Non-Canadian firms that today are registered as advisers in provinces or territories other than Ontario, Alberta and British Columbia, generally are restricted by terms and conditions on that registration to advising certain clients only. These firms do not generally have the benefit of a transition period for the implementation of National Instrument 31-103. These firms should determine whether they can rely on the international adviser exemption in that province or territory on and after September 28, 2009. If the exemption is not available, then it will be necessary for those firms to request an extension of their current registration subject to terms and conditions, until such time as they seek registration as a portfolio manager under the new rules.
Finally, we note that the “sub-adviser exemption” that would have permitted non-Canadian advisers to be sub-advisers to Canadian registrants without registration, contained in previous drafts of National Instrument 31-103 has been removed from the final version pending further review of the exemption. The current subadviser exemption contained in OSC Rule 35-502 Non-Resident Advisers will be retained in Ontario and discretionary relief may continue to be sought in other jurisdictions.
Acting as an Investment Fund Manager: National Instrument 31-103 introduces a new category of registration in each Canadian province and territory: investment fund manager. This registration category will apply to managers of all types of investment funds managed in Canada, whether reporting issuers or not, including mutual funds, pooled funds, closed-end funds, exchange-traded funds and hedge funds. For the time being, non-Canadian based firms that manage investment funds outside of Canada and that do not have a head office in Canada will not be required to be registered as an investment fund manager in Canada.
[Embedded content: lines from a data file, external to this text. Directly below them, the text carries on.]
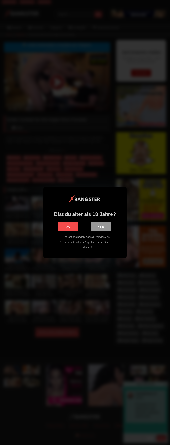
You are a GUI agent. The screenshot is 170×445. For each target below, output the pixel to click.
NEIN (101, 226)
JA (68, 226)
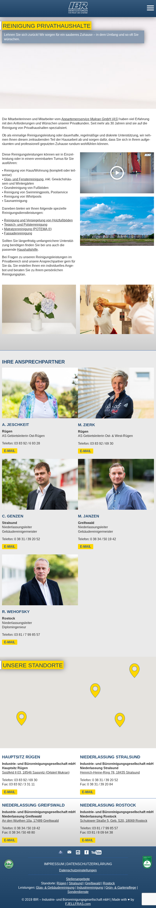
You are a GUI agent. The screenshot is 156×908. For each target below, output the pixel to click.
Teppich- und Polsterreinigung (25, 224)
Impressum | (55, 864)
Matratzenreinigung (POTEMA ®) (28, 229)
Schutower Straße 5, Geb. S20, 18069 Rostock (113, 820)
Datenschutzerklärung (89, 864)
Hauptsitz (21, 757)
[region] (78, 702)
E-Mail (9, 451)
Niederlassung (110, 757)
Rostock (109, 883)
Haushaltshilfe (27, 249)
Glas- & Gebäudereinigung (55, 887)
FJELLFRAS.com (78, 904)
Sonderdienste (78, 892)
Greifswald (93, 883)
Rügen (61, 883)
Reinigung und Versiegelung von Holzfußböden (38, 220)
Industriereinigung (90, 887)
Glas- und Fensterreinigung (23, 179)
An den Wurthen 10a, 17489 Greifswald (30, 820)
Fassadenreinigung (18, 233)
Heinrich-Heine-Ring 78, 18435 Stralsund (110, 772)
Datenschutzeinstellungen (78, 870)
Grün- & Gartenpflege (120, 887)
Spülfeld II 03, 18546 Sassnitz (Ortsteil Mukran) (35, 772)
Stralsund (76, 883)
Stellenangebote (78, 879)
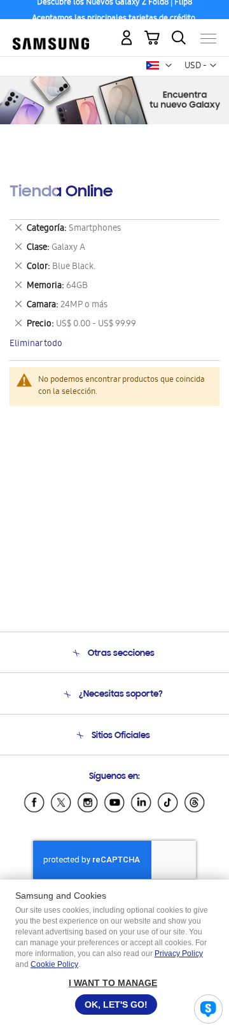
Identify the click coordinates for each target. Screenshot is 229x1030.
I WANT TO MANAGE (113, 983)
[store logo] (51, 33)
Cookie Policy (54, 964)
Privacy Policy (179, 953)
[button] (168, 66)
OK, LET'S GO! (116, 1004)
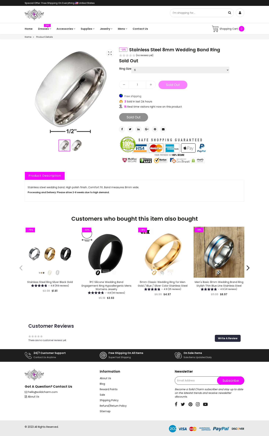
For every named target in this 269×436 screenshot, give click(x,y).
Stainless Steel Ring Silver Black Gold (50, 282)
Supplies (87, 29)
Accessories (65, 29)
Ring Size (125, 69)
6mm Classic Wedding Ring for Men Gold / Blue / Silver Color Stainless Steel (163, 284)
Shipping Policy (109, 400)
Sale (102, 395)
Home (29, 29)
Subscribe (231, 380)
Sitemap (105, 411)
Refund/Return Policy (113, 406)
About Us (33, 396)
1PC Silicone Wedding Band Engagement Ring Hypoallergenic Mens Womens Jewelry (106, 285)
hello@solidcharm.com (43, 392)
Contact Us (140, 29)
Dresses (43, 29)
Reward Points (108, 389)
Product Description (45, 176)
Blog (102, 384)
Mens (122, 29)
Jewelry (105, 29)
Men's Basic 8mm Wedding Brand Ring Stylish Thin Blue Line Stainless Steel (219, 284)
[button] (76, 145)
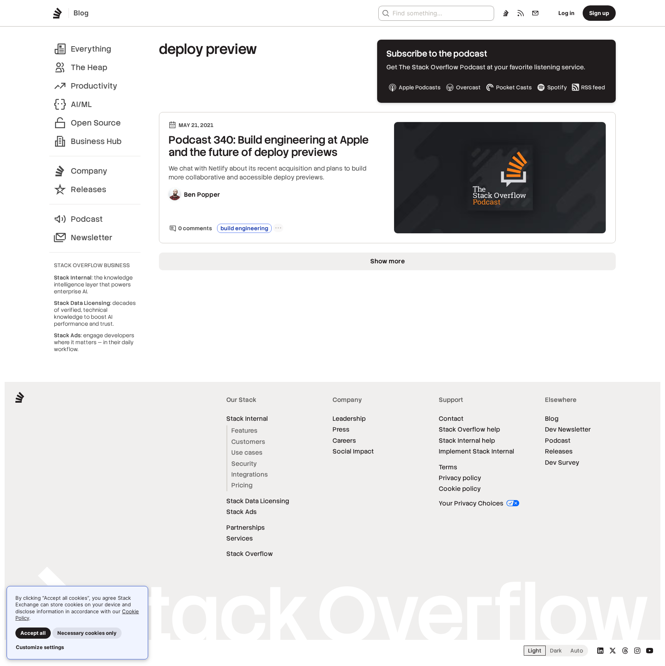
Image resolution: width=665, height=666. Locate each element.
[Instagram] (637, 650)
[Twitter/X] (613, 650)
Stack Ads (241, 512)
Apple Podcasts (420, 87)
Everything (91, 49)
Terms (448, 467)
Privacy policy (460, 478)
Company (89, 171)
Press (340, 429)
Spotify (557, 87)
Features (244, 431)
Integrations (249, 474)
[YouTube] (649, 650)
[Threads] (625, 650)
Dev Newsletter (568, 429)
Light (534, 650)
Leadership (349, 419)
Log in (566, 13)
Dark (556, 650)
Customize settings (40, 647)
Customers (248, 442)
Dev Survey (562, 463)
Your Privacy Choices (472, 503)
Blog (551, 419)
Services (239, 538)
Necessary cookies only (87, 633)
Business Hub (96, 141)
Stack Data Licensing (257, 501)
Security (244, 464)
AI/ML (81, 104)
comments (195, 228)
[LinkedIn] (600, 650)
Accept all (33, 633)
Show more (387, 261)
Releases (88, 189)
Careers (344, 441)
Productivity (94, 86)
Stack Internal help (467, 441)
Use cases (246, 452)
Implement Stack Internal (476, 451)
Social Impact (353, 451)
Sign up (599, 13)
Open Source (96, 123)
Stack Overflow (249, 554)
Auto (576, 650)
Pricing (241, 485)
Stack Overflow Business (92, 265)
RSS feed (593, 87)
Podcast (87, 219)
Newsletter (91, 238)
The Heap (89, 67)
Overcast (468, 87)
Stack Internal (247, 419)
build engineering (244, 228)
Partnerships (245, 528)
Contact (451, 419)
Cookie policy (460, 489)
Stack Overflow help (469, 429)
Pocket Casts (514, 87)
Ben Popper (202, 195)
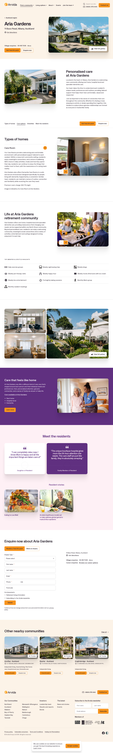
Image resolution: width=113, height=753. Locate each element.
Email (8, 576)
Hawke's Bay (8, 715)
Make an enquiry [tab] (32, 549)
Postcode (9, 588)
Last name (9, 570)
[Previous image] (61, 172)
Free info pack (10, 673)
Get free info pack (12, 50)
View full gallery (99, 49)
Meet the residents (42, 124)
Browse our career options (88, 563)
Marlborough (26, 712)
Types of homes (9, 124)
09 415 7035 (22, 46)
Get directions (12, 32)
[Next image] (66, 172)
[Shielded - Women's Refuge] (107, 733)
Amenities (30, 124)
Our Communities (10, 701)
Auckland (7, 707)
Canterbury (26, 715)
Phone (8, 582)
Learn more (37, 748)
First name (9, 564)
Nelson (24, 710)
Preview (33, 656)
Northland (7, 704)
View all (104, 632)
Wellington (26, 707)
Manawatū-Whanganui (30, 704)
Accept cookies (72, 746)
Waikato (7, 710)
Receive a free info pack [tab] (14, 549)
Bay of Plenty (9, 712)
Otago (24, 718)
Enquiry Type (8, 555)
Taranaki (7, 718)
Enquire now (27, 50)
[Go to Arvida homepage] (10, 5)
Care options (21, 124)
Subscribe (103, 711)
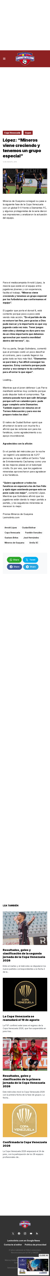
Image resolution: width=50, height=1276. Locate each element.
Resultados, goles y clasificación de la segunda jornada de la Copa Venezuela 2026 (24, 955)
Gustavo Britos (11, 537)
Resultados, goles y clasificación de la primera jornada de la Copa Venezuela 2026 (24, 1081)
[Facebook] (19, 1233)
A Canadian-based investment fund manager must apply for registration (for existing fund managers, by September 28, 2010) in its “principal jurisdiction”, which will be the province or territory where its head office is located. National Instrument 31-103 gives a Canadian-based investment fund manager a two-year exemption from having to register in any “local” jurisdiction, if it applies for registration and becomes registered in its principal jurisdiction. Similarly, an investment fund manager that distributes its funds in Canada, but does not manage the funds or have its head office in Canada, will not be required to register as an investment fund manager at least for another two-year period (until September 28, 2011). The CSA indicate that they intend to publish an amendment to National Instrument 31-103, for comment, during the next year or so that will explain under what circumstances a fund manager will need to register in more than one Canadian province or territory and under what circumstances a fund manager with its head office outside Canada would need to register.